Grok discovers the plugin by searching for libgrokj2k_plugin.so in the same directory as the Grok executables. The plugin builds as libgrok_gpu_plugin.so, so a symlink is required:

ln -sf /PATH/TO/grok-gpu-plugin/build/libgrok_gpu_plugin.so \
       /PATH/TO/grok/build/bin/libgrokj2k_plugin.so

The symlink must be recreated if the plugin or Grok build directory changes.

Using the GPU Plugin

Pass -k 1 to grk_compress or grk_decompress to enable GPU acceleration.

Single-file compress

grk_compress -i input.tiff -o output.jp2 -k 1

Single-file decompress

grk_decompress -i input.jp2 -o output.tif -k 1

Batch compress (directory of TIFFs)

grk_compress --batch-src /path/to/tiffs \
             --out-dir /path/to/output \
             --out-fmt jp2 \
             -k 1 -e 10

Batch decompress

grk_decompress --batch-src /path/to/jp2s \
               --out-dir /path/to/output \
               --out-fmt tif \
               -k 1 -e 10

The -e flag sets the number of executor threads for batch file I/O.

Environment Variables

Variable	Value	Purpose
CUDA_MODULE_LOADING	EAGER	Required. Ensures CUDA modules load at init time
GRK_DEBUG	1–5	Optional. Verbosity: 1=error 2=warn 3=info 4=debug 5=trace. Level ≥ 3 enables plugin verbose output

Plugin Constraints

• Single tile per image (no multi-tile images)
• Precision: 8, 10, 12, or 16 bits per component
• No subsampling (dx = dy = 1)
• Maximum 4 components
• No code block style extensions (cblk_sty = 0)
• Unsigned samples only

Known Issues

• Python bindings: When libgrokj2k_plugin.so is present in build/bin/, the plugin's auto-discovery intercepts Python SWIG binding calls to grk_codec_compress(). Remove or rename the symlink before running Python tests via ctest.

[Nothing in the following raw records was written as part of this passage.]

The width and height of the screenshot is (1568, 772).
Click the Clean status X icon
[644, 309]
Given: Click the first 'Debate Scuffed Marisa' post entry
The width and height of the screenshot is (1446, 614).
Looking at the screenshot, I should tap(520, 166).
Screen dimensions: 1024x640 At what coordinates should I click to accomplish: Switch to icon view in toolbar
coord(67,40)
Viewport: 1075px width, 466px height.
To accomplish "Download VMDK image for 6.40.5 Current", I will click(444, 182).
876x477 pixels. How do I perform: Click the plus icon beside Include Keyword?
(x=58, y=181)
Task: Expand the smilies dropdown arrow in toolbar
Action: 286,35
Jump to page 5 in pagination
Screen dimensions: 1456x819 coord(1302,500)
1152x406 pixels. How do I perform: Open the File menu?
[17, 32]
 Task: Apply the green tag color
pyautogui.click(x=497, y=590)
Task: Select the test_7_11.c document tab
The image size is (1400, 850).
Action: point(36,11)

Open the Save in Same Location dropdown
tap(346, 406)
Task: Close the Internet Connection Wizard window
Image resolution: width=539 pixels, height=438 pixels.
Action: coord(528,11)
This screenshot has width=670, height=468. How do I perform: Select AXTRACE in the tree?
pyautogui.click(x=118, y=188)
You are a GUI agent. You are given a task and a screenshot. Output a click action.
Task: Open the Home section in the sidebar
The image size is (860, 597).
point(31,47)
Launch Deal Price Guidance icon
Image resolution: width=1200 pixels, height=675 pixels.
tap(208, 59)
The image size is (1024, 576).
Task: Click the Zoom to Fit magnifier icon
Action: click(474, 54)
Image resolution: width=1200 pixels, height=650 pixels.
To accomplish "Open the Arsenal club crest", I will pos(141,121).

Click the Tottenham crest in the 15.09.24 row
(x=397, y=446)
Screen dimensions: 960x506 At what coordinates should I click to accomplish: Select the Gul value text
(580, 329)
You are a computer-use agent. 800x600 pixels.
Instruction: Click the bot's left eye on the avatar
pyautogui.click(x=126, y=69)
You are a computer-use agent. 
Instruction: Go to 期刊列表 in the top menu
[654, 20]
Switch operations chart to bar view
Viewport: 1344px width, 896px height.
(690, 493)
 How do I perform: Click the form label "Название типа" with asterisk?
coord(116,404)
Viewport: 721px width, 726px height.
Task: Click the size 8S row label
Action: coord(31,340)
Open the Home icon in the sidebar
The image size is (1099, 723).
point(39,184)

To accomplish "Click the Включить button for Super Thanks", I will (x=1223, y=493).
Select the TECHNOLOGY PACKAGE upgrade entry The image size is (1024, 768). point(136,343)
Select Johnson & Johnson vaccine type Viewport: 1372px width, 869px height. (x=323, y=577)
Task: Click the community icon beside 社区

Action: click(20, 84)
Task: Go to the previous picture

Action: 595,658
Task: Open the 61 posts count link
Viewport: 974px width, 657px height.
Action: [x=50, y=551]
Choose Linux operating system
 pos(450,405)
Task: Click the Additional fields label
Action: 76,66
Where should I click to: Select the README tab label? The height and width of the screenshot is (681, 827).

• CUDA cleanup at exit: The executables call grk_deinitialize() before returning from main() to ensure CUDA resources are released before the CUDA runtime unloads. This is handled automatically by grk_compress and grk_decompress; library consumers should call grk_deinitialize() at process exit if using the GPU plugin.

Debugging with VS Code

The repository includes GPU launch configurations in .vscode/launch.json:

Configuration	Description
single compress GPU	Single-file GPU compress
single decompress GPU	Single-file GPU decompress
compress GPU	Batch GPU compress (directory of TIFFs)
decompress GPU	Batch GPU decompress (directory of JP2s)

These configs set CUDA_MODULE_LOADING=EAGER and GRK_DEBUG=3 automatically.